Work item:
The lines from the start of the data through the line containing "Task: Click the first 二水 speaker name label" are to be reproduced exactly, both ends included.

Input data:
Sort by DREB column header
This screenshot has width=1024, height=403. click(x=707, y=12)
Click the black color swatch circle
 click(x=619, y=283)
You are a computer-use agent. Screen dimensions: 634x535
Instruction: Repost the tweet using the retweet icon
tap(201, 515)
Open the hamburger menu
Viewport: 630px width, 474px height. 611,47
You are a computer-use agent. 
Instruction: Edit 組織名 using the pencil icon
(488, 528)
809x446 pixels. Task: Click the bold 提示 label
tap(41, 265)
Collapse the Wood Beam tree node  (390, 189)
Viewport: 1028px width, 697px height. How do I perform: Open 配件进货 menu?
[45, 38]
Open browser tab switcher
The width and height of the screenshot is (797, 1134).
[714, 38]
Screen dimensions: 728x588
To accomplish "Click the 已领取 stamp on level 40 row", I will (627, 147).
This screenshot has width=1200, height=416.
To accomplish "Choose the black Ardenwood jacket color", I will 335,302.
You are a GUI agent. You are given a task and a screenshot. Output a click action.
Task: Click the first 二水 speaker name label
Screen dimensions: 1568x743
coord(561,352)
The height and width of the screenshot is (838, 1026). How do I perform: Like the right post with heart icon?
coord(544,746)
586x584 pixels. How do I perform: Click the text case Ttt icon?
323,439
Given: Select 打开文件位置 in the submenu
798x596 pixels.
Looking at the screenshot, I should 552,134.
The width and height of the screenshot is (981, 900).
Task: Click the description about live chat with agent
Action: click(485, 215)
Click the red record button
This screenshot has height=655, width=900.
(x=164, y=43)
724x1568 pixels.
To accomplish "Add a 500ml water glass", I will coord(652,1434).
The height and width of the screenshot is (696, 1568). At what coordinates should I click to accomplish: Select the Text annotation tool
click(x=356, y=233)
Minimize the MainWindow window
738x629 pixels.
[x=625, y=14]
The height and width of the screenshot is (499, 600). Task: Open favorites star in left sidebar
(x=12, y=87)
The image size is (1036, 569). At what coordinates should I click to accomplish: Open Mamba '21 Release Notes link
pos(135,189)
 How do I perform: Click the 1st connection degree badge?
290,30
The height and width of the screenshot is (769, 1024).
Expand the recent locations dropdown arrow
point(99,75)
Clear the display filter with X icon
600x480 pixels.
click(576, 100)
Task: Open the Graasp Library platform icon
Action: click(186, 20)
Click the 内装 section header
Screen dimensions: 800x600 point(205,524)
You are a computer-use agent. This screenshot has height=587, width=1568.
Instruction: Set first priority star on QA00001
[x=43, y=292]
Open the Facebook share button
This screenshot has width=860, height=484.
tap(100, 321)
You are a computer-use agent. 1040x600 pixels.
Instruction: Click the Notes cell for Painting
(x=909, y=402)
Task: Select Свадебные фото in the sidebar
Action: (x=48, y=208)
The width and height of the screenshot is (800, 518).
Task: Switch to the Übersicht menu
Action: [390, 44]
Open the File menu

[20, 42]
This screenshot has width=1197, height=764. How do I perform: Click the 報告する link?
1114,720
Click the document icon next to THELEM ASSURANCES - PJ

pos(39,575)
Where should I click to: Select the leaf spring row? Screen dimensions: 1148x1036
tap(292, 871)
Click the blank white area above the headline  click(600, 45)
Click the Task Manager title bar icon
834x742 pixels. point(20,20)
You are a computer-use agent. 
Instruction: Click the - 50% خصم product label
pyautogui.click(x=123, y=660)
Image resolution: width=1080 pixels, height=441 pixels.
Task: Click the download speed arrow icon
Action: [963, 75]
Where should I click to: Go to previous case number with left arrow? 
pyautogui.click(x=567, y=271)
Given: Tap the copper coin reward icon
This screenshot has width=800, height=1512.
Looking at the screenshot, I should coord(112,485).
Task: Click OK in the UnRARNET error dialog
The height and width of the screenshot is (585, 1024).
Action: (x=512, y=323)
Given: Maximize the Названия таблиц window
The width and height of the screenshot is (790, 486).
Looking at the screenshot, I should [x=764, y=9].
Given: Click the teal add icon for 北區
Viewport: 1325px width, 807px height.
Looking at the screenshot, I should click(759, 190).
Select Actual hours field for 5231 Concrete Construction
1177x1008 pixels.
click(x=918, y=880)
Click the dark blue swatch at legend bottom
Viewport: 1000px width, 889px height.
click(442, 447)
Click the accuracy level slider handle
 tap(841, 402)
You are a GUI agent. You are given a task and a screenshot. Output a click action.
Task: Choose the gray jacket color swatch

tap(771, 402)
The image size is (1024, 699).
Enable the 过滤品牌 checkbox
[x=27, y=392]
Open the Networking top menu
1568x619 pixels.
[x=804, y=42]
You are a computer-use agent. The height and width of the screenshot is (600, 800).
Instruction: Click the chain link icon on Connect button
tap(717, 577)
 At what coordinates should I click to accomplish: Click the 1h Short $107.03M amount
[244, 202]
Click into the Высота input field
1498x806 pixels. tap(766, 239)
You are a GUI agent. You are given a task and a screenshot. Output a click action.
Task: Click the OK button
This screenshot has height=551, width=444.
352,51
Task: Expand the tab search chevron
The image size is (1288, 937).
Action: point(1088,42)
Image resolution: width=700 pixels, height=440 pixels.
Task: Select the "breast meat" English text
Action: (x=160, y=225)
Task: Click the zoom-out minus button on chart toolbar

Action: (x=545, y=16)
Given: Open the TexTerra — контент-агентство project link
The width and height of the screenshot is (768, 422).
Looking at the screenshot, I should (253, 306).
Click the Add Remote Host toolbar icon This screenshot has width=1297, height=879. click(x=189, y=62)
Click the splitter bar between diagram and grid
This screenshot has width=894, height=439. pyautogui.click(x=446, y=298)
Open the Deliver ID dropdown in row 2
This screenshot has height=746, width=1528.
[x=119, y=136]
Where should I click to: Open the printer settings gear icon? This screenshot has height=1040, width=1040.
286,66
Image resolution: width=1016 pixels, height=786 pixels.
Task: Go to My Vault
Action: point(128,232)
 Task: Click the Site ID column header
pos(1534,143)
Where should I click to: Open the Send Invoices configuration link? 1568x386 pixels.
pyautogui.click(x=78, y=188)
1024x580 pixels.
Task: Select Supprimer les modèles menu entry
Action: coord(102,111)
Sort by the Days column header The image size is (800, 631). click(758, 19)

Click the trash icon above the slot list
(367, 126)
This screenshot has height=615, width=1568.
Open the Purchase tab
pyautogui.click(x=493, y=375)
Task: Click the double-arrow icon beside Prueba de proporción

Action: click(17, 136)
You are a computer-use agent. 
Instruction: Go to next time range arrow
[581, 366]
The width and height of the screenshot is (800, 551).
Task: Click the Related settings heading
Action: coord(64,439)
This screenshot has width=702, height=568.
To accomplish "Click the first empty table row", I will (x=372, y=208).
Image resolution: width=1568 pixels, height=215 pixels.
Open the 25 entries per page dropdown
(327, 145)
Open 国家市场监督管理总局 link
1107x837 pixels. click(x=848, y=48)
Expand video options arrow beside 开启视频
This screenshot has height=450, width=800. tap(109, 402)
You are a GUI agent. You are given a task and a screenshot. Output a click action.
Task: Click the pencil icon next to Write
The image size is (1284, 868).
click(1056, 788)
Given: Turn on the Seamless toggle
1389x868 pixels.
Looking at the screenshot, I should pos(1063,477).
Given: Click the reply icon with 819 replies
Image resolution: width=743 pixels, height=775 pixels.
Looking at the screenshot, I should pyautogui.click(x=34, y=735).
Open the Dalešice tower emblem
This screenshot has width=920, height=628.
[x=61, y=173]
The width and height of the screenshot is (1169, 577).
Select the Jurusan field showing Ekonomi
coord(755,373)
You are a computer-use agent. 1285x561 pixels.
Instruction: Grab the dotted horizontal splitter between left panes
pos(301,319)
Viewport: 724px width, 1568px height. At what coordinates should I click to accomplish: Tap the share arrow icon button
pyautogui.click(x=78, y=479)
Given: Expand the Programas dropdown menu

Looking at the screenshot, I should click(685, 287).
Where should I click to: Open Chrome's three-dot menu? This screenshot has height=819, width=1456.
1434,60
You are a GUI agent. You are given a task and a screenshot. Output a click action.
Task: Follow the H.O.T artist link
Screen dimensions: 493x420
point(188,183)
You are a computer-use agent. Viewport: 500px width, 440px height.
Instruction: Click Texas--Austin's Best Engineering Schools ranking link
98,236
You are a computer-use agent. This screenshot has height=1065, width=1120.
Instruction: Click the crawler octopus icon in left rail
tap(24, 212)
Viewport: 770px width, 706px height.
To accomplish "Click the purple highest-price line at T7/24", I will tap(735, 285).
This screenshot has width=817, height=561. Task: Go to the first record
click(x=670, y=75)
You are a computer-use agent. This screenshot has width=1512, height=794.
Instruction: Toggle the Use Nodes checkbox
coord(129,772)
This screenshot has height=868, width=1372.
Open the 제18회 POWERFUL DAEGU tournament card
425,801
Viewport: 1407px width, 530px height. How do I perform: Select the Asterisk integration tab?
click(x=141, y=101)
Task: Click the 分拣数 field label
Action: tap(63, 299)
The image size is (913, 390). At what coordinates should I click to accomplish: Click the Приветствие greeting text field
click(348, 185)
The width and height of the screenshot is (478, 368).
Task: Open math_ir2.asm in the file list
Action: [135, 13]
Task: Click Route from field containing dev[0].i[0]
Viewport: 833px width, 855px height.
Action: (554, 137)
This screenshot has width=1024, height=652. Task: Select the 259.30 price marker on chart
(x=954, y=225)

Finished exercise:
Sort by DREB column header
This screenshot has width=1024, height=403. click(x=707, y=12)
Click the black color swatch circle
 click(x=619, y=283)
You are a computer-use agent. Screen dimensions: 634x535
Instruction: Repost the tweet using the retweet icon
tap(201, 515)
Open the hamburger menu
Viewport: 630px width, 474px height. 611,47
You are a computer-use agent. 
Instruction: Edit 組織名 using the pencil icon
(488, 528)
809x446 pixels. Task: Click the bold 提示 label
tap(41, 265)
Collapse the Wood Beam tree node  (390, 189)
Viewport: 1028px width, 697px height. How do I perform: Open 配件进货 menu?
[45, 38]
Open browser tab switcher
The width and height of the screenshot is (797, 1134).
[714, 38]
Screen dimensions: 728x588
To accomplish "Click the 已领取 stamp on level 40 row", I will (627, 147).
This screenshot has width=1200, height=416.
To accomplish "Choose the black Ardenwood jacket color", I will 335,302.
You are a GUI agent. You are given a task and a screenshot. Output a click action.
Task: Click the first 二水 speaker name label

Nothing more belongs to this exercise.